[Stored dataset items]
══════════════════════════════

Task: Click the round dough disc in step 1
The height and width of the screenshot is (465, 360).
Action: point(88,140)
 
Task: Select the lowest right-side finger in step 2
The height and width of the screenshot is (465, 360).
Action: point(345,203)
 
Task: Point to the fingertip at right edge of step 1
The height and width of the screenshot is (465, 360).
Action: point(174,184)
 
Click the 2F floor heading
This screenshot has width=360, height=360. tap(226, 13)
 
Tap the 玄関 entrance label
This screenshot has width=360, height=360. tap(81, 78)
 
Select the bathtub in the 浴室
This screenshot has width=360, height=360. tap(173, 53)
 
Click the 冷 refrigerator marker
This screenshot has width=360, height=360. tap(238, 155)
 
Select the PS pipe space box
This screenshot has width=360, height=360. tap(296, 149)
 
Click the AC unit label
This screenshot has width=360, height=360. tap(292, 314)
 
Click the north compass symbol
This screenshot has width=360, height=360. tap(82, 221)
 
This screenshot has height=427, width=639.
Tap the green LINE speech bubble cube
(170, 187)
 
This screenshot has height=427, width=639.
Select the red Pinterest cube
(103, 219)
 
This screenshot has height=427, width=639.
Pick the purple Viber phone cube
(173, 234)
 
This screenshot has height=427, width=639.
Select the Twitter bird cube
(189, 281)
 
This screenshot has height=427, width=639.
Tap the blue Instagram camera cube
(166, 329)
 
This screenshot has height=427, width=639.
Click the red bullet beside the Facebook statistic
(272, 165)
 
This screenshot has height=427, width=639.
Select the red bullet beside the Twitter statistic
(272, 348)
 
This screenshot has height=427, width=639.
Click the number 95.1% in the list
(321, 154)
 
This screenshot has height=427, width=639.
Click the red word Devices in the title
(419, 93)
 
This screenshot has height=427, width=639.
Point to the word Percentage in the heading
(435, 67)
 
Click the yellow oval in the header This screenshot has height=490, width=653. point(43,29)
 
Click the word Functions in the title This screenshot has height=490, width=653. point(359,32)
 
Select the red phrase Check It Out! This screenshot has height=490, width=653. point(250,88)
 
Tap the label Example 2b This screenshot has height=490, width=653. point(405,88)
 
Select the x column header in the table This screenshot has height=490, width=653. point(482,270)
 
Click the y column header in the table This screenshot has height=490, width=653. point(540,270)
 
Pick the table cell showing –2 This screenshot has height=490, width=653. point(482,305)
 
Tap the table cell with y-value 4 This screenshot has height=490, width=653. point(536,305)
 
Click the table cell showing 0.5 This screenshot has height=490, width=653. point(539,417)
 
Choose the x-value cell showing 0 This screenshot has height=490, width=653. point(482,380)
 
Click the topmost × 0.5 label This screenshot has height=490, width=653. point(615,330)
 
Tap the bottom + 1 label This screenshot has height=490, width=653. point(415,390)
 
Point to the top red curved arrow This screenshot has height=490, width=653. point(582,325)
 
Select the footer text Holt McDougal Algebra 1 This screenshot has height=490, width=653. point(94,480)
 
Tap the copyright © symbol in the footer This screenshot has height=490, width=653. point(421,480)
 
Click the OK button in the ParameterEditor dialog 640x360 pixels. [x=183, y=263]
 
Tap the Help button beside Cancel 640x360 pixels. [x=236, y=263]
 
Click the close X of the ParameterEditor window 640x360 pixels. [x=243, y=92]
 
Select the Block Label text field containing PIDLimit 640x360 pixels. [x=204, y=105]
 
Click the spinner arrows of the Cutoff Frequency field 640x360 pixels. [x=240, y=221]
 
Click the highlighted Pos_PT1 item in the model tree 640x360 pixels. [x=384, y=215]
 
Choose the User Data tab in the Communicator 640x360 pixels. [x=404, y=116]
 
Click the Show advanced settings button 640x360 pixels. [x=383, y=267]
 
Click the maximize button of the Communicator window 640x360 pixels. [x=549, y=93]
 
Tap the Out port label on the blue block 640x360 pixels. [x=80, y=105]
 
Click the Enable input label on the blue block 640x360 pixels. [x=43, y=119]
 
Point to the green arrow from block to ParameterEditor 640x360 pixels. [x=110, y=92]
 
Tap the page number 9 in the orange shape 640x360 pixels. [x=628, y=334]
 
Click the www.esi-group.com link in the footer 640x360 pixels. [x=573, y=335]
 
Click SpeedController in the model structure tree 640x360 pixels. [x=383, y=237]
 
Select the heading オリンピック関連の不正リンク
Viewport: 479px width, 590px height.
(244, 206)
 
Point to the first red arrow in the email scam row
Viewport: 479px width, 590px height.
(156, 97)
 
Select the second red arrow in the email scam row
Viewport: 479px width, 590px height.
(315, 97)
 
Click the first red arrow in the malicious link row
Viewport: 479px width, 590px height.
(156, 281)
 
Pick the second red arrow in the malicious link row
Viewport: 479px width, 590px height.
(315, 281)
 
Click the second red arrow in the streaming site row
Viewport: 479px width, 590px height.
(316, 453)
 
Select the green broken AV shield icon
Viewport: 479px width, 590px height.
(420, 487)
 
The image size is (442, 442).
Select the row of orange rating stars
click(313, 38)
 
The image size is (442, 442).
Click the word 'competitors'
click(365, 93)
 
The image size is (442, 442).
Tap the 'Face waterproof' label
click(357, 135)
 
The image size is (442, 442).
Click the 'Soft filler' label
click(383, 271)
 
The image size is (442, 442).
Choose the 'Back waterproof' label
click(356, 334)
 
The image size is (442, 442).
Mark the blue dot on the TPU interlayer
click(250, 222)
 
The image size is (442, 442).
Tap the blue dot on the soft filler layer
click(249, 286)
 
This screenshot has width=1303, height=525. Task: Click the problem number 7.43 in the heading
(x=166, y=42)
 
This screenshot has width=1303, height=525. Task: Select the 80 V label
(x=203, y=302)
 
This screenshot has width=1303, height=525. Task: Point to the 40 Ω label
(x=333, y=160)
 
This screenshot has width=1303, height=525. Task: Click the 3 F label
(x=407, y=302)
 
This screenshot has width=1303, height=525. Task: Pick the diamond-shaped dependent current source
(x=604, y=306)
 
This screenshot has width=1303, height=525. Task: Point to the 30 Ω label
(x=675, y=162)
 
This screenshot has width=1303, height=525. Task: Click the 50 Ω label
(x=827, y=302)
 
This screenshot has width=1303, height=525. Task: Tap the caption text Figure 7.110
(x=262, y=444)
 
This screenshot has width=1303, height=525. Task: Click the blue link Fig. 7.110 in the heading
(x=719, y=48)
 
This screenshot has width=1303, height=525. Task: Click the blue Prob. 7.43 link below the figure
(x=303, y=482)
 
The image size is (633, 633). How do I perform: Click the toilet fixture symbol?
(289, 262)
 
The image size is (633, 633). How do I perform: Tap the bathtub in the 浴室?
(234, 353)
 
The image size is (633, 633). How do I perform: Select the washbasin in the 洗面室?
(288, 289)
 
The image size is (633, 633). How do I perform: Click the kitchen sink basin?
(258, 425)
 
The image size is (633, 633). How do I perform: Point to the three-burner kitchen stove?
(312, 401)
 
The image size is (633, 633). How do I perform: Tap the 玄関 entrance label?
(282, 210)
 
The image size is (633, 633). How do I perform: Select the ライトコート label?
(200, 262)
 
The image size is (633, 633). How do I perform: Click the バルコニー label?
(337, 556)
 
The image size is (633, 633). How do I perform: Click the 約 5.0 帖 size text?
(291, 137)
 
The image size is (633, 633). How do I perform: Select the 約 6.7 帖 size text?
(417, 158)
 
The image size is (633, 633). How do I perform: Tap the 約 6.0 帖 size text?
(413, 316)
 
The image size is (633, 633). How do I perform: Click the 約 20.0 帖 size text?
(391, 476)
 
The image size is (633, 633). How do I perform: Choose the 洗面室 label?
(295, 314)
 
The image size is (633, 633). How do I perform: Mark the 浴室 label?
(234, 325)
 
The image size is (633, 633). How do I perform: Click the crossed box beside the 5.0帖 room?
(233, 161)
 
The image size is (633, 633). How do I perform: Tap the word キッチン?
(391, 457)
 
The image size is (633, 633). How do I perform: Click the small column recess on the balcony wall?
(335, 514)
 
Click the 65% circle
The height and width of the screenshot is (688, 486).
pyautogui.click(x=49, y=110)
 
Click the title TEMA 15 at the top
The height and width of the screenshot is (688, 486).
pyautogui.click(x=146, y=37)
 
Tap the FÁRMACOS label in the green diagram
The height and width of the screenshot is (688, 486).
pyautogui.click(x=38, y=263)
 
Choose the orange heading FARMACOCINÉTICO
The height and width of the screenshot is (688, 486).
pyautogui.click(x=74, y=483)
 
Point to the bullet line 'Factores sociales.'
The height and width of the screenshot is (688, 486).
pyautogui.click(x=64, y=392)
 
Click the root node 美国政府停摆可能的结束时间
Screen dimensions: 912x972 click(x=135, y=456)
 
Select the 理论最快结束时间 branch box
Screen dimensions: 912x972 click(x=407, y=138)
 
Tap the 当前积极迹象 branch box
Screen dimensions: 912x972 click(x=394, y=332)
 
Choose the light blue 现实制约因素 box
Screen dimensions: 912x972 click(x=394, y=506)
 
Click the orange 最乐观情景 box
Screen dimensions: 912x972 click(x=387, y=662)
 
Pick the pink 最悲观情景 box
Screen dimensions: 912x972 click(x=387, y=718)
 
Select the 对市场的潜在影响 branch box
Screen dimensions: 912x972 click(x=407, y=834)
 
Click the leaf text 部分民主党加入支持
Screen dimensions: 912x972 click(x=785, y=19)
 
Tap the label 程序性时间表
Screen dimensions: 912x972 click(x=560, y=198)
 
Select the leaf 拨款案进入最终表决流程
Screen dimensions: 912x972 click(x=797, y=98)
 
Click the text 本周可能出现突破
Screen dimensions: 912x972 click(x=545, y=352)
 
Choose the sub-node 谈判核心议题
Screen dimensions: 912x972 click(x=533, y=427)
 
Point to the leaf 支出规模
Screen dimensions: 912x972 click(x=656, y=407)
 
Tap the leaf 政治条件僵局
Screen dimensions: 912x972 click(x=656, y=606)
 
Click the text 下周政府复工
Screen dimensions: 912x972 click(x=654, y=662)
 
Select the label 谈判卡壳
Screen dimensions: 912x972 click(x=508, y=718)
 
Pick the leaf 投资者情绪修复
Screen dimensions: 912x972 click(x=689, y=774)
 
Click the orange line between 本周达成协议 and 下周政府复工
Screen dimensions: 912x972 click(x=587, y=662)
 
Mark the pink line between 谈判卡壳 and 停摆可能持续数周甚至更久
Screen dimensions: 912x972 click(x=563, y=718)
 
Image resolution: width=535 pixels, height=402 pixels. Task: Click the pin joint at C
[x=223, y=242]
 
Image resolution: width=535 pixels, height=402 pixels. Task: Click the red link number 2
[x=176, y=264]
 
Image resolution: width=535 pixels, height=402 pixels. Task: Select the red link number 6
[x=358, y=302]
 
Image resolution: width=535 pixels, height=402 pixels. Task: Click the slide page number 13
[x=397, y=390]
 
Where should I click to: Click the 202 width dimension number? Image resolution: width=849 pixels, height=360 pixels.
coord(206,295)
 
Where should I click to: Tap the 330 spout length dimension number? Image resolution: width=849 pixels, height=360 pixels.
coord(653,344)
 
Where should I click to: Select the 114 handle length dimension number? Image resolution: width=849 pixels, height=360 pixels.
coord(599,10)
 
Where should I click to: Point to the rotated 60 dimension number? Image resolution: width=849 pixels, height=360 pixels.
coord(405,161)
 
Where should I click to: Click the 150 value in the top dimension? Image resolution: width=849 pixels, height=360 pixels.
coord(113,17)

══════════════════════════════

▸ **Given request**: Copy the records above word for word, starting at the line that contains "the word キッチン?" and ending at the line that contains "Screen dimensions: 912x972 click(x=394, y=332)", with both of those lines included.

▸ **The completed task**:
The image size is (633, 633). How do I perform: Tap the word キッチン?
(391, 457)
 
The image size is (633, 633). How do I perform: Click the small column recess on the balcony wall?
(335, 514)
 
Click the 65% circle
The height and width of the screenshot is (688, 486).
pyautogui.click(x=49, y=110)
 
Click the title TEMA 15 at the top
The height and width of the screenshot is (688, 486).
pyautogui.click(x=146, y=37)
 
Tap the FÁRMACOS label in the green diagram
The height and width of the screenshot is (688, 486).
pyautogui.click(x=38, y=263)
 
Choose the orange heading FARMACOCINÉTICO
The height and width of the screenshot is (688, 486).
pyautogui.click(x=74, y=483)
 
Point to the bullet line 'Factores sociales.'
The height and width of the screenshot is (688, 486).
pyautogui.click(x=64, y=392)
 
Click the root node 美国政府停摆可能的结束时间
Screen dimensions: 912x972 click(x=135, y=456)
 
Select the 理论最快结束时间 branch box
Screen dimensions: 912x972 click(x=407, y=138)
 
Tap the 当前积极迹象 branch box
Screen dimensions: 912x972 click(x=394, y=332)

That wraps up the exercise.